The Null Device

The end of egalitarianism

Are we seeing the end of egalitarianism in Australia, with public opinion shifting against welfare? Is this a product of "shareholder democracy", where everyone aspires to be rich, and poverty is seen as a character flaw, or of the ruling classes no longer needing to put up with profit-sapping welfare programmes to keep the poor from revolting now that the spectre of Communism has been banished? Will our future look like Brazil, with gated communities and shanty towns, or perhaps Dickensian England, with "poor laws" keeping the rabble in their place? Discuss.

There are 5 comments on "The end of egalitarianism":

Posted by: Jillian Thu Apr 3 16:03:18 2003

I don't know anything about the dynamics of Australia, but I do now that egalitarianism does not exist anywhere. It is a utopian ideal. Capitalist societies cannot exist without class structure. As the rich get richer, the poor get poorer. In North American now, giving to the poor is seen as a charitable cause. Welfare reform has been instated in bother Canada and the US of the last few years... if you want to look to the future of your country, look no further than across the Pacific.

On the flip side, welfare is not meant to be a substitute for an income gaining job. It is meant to support people temporarily who fall on bad times. I imagine it's the same for you as it is for us. There are abuseres of the system - double dipper, lazy asses who won't look for jobs, cheaters... It's reasons like this that the tax paying portion of society wants welfare reform.

A lot of people here (in Canada) believe in "Workfare"... if you want to collect from the government, you work to get it. You clean the streets,

Posted by: Jillian Thu Apr 3 16:04:50 2003

the rest...

You clean the streets, you paint light poles... others believe welfare should only be for the disabled or people who medically cannot work...

It's an interesting debate around the world.

Posted by: acb Thu Apr 3 16:24:08 2003

OTOH, left to its own devices, wealth inequality increases as the rich get richer and the poor get poorer. Some (like P.J. O'Rourke) would argue whether that's a bad thing, though others would point that it leads to societies like Brazil, where the middle class is virtually nonexistent and democratic institutions are undermined by the difference in power between the ultra-rich minority and the rest of society.
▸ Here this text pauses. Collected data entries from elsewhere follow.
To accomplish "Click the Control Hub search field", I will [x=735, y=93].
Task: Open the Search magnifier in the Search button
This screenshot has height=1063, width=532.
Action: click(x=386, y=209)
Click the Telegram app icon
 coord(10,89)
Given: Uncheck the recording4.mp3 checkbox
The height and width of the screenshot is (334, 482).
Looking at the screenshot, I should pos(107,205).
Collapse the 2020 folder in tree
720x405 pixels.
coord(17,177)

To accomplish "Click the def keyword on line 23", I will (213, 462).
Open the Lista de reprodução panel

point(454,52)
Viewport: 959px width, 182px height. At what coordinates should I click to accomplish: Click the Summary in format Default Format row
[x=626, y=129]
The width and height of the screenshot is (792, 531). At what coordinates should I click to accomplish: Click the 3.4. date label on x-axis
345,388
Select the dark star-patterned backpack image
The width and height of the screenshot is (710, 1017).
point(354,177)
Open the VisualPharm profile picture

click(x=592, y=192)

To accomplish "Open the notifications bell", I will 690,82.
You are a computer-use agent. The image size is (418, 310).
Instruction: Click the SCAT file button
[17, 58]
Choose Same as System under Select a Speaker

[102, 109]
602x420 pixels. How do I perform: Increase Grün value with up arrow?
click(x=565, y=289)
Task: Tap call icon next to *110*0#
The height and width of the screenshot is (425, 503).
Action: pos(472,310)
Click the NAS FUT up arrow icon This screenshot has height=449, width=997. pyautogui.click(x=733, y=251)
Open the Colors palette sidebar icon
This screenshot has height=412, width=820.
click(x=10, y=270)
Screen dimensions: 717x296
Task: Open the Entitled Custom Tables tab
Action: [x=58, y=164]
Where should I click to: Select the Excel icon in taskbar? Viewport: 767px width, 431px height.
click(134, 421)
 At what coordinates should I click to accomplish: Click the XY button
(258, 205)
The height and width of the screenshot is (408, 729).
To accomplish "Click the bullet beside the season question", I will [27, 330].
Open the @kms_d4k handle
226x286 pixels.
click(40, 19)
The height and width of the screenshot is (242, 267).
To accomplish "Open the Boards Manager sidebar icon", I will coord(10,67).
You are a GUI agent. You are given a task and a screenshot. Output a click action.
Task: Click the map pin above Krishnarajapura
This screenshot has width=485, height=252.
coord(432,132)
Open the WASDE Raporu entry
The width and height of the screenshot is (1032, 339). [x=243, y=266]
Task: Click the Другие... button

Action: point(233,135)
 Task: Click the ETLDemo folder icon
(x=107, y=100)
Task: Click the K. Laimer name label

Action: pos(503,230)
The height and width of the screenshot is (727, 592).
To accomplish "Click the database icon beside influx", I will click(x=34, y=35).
Some say the USA is headed rapidly in that direction (but they usually say so in columns in the Guardian).

OTOH, the old Communist dream of absolute equality is completely barmy and any attempt to implement it usually results in misery on a mass scale.

Still, there must be a middle ground of checks and balances to keep inequality from getting too extreme.

Posted by: gjw Thu Apr 3 22:44:09 2003

The checks and balances should just be common sense. The percentage of "bludgers" is actually quite low. I've never known one - the closest I've come to knowing a dole cheat is someone who was trying to convince centrelink their boyfrind was just a housemate. But I'm sure it makes perfect economic sense to provide welfare to those with no other source of income in order to prevent the crime that necessarily follows from people trying to survive on no income.

Posted by: dj http:// Fri Apr 4 03:40:32 2003

When has there ever been an attempt to bring about absolute equality on a large scale? Certainly wasn't the case in either Cuba, USSR or China. Right from the start the vanguard party was already a "little bit more equal" than everyone else. The groups that had a commitment to equal say in economic, social and political matters were generally opposed to the forces that 'won' each of those 'revolutions'.

My take is that welfare will be paid so long as it is seen to be politically and economically cost effective by the more powerful elements of our society. This would mean the levels and conditions will fluctuate, but it cannot disappear or go below a certain point. There are many variables including the amount of work done by humans, passivity of the population etc. It would be pretty hard to see the complete demolishing of the system though, it would reveal the complete bankruptcy of the current way of doing things.